Note there are four entries: three receives, and one glean. Each receive entry represents a broadcast address or an address configured on the router, while the glean entry represents the remainder of the address space on the attached network. If a packet is received for host 10.1.1.50, the router attempts to switch it, and finds it resolved to this glean adjacency. Cisco Express Forwarding then signals that an ARP cache entry is needed for 10.1.1.50, the ARP process sends an ARP packet, and the appropriate adjacency table entry is built from the new ARP cache information. After this step is complete, the adjacency table has an entry for 10.1.1.50.

10.1.1.0/24, version 17, attached, connected
0 packets, 0 bytes
  via Ethernet2/0, 0 dependencies
    valid glean adjacency
10.1.1.0/32, version 4, receive
10.1.1.1/32, version 3, receive
10.1.1.50/32, version 12, cached adjacency 208.0.3.2
0 packets, 0 bytes
  via 208.0.3.2, Ethernet2/0, 1 dependency
    next hop 208.0.3.2, Ethernet2/0
    valid cached adjacency
10.1.1.255/32, version 5, receive

The next packet the router receives destined for 10.1.1.50 is switched through this new adjacency.

Load Sharing

Cisco Express Forwarding also takes advantage of the separation between the Cisco Express Forwarding table and the adjacency table to provide a better form of load sharing than any other interrupt context switching mode. A loadshare table is inserted between the Cisco Express Forwarding table and the adjacency table, as illustrated in this figure:

20g.gif

The Cisco Express Forwarding table points to this loadshare table, which contains pointers to the various adjacency table entries for available parallel paths. The source and destination addresses are passed through a hash algorithm to determine which loadshare table entry to use for each packet. Per packet load sharing can be configured, in which case each packet uses a different loadshare table entry.

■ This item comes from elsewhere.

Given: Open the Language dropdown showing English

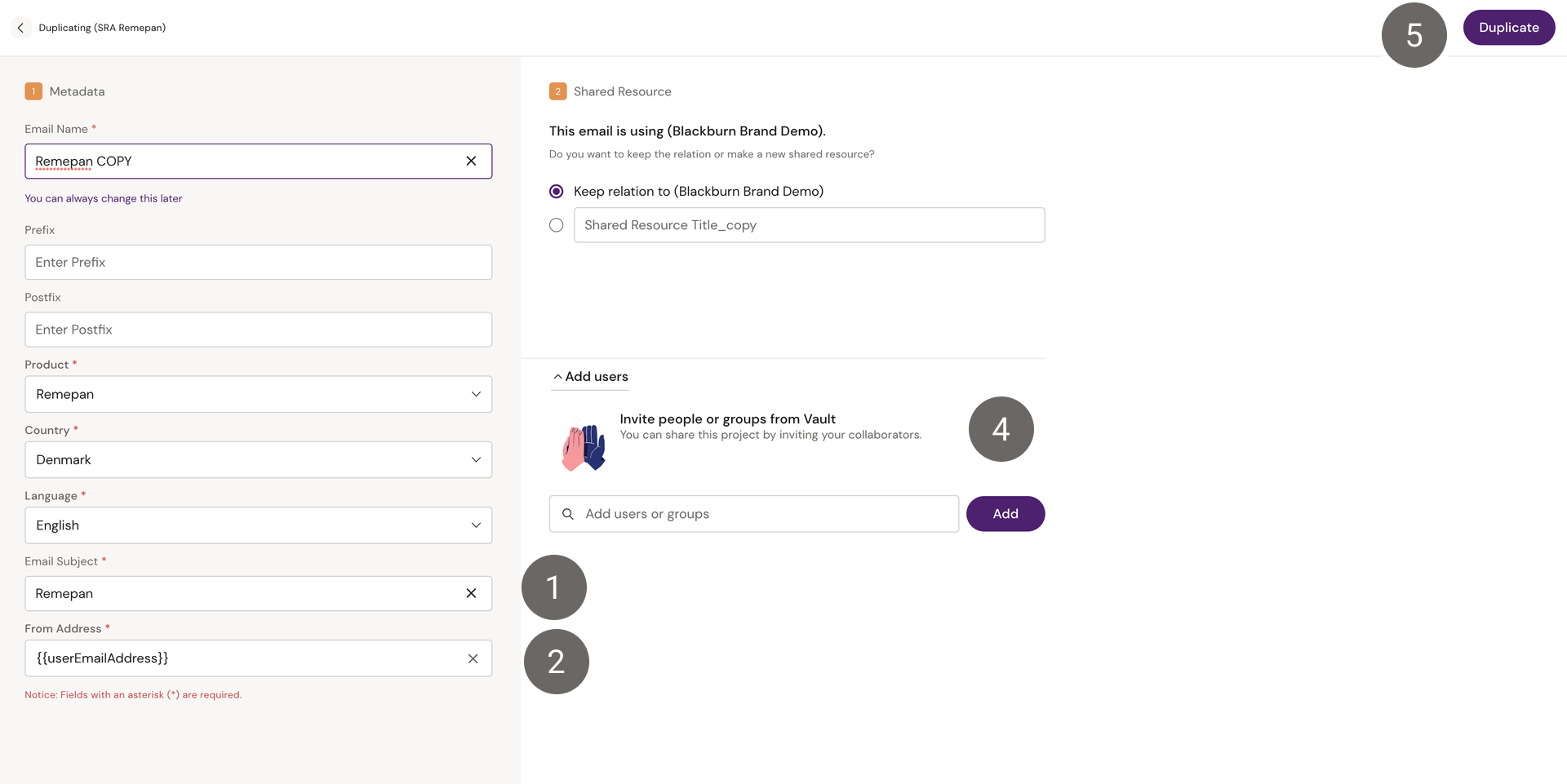Looking at the screenshot, I should (258, 526).
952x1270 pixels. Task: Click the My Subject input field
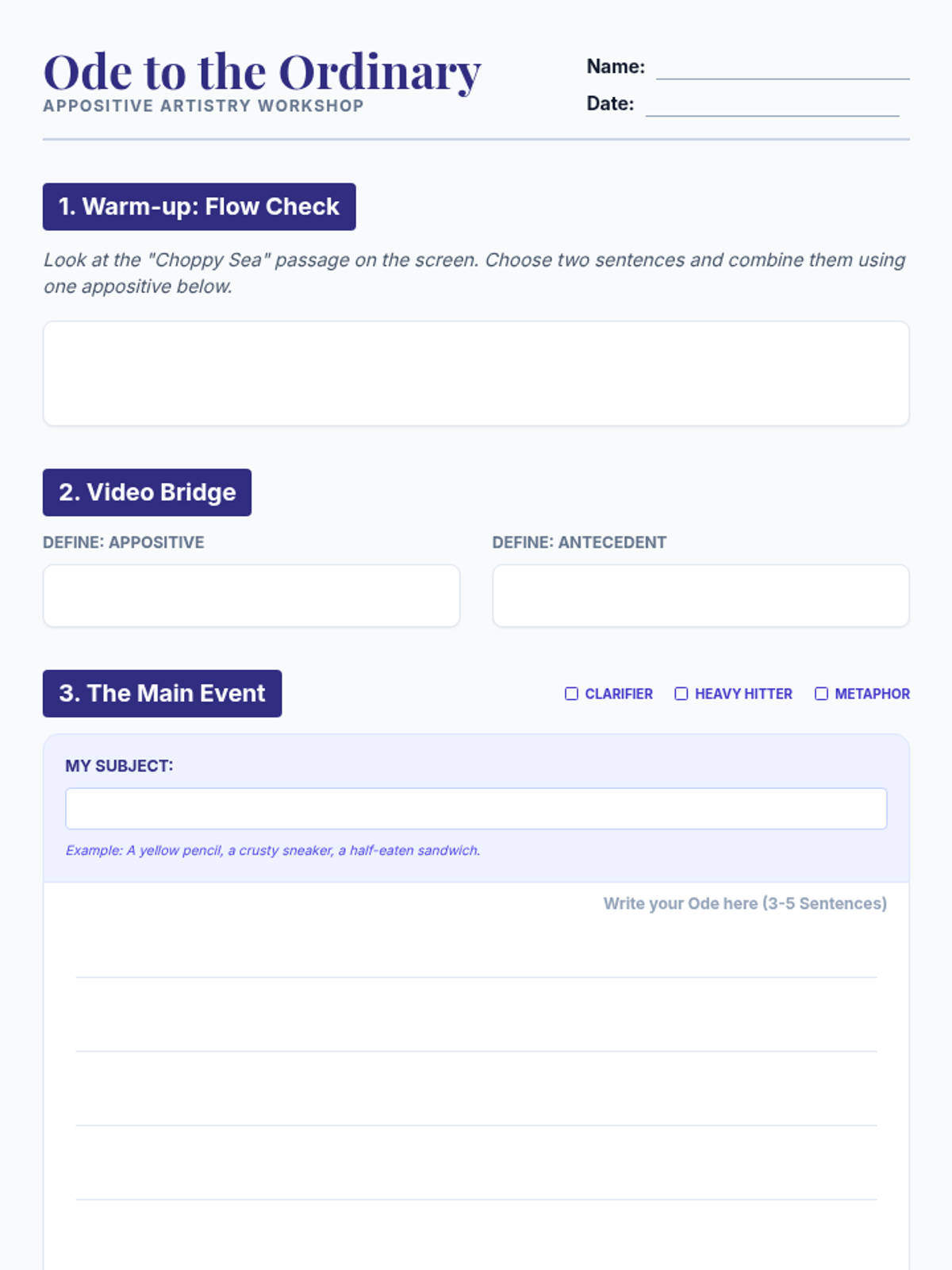pyautogui.click(x=476, y=808)
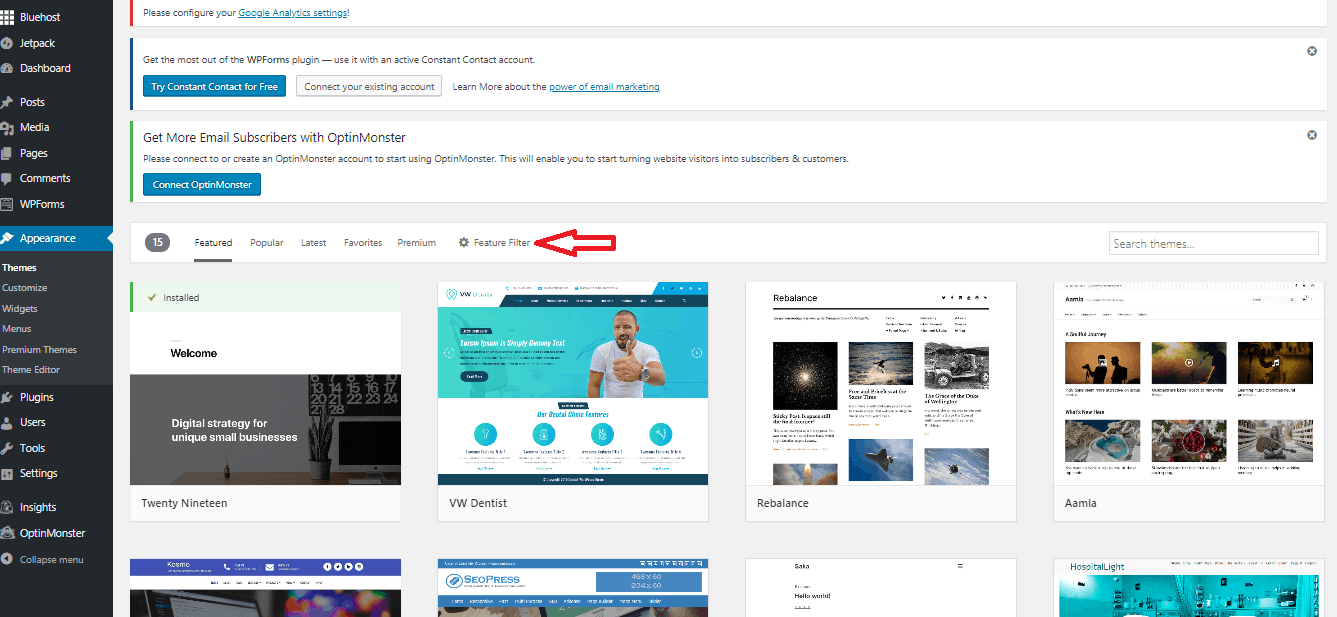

Each loadshare table has 16 entries among which the paths available are divided based on the traffic share counter in the routing table. If the traffic share counters in the routing table are all 1 (as in the case of multiple equal cost paths), each possible next hop receives an equal number of pointers from the loadshare table. If the number of available paths is not evenly divisible into 16 (since there are 16 loadshare table entries), some paths will have more entries than others.

Beginning in Cisco IOS Software Release 12.0, the number of entries in the loadshare table is reduced to make certain each path has a proportionate number of loadshare table entries. For instance, if there are three equal cost paths in the routing table, only 15 loadshare table entries are used.

Which Switching Path Is Best?

Whenever possible, you want your routers to be switching in the interrupt context because it is at least an order of a magnitude faster than process level switching. Cisco Express Forwarding switching is definitely faster and better than any other switching mode. We recommend you use Cisco Express Forwarding if the protocol and IOS you are running supports it. This is particularly true if you have a number of parallel links across which traffic should be load shared. Access the Cisco Feature Navigator (registered customers only) page to determine which IOS you need for CEF support.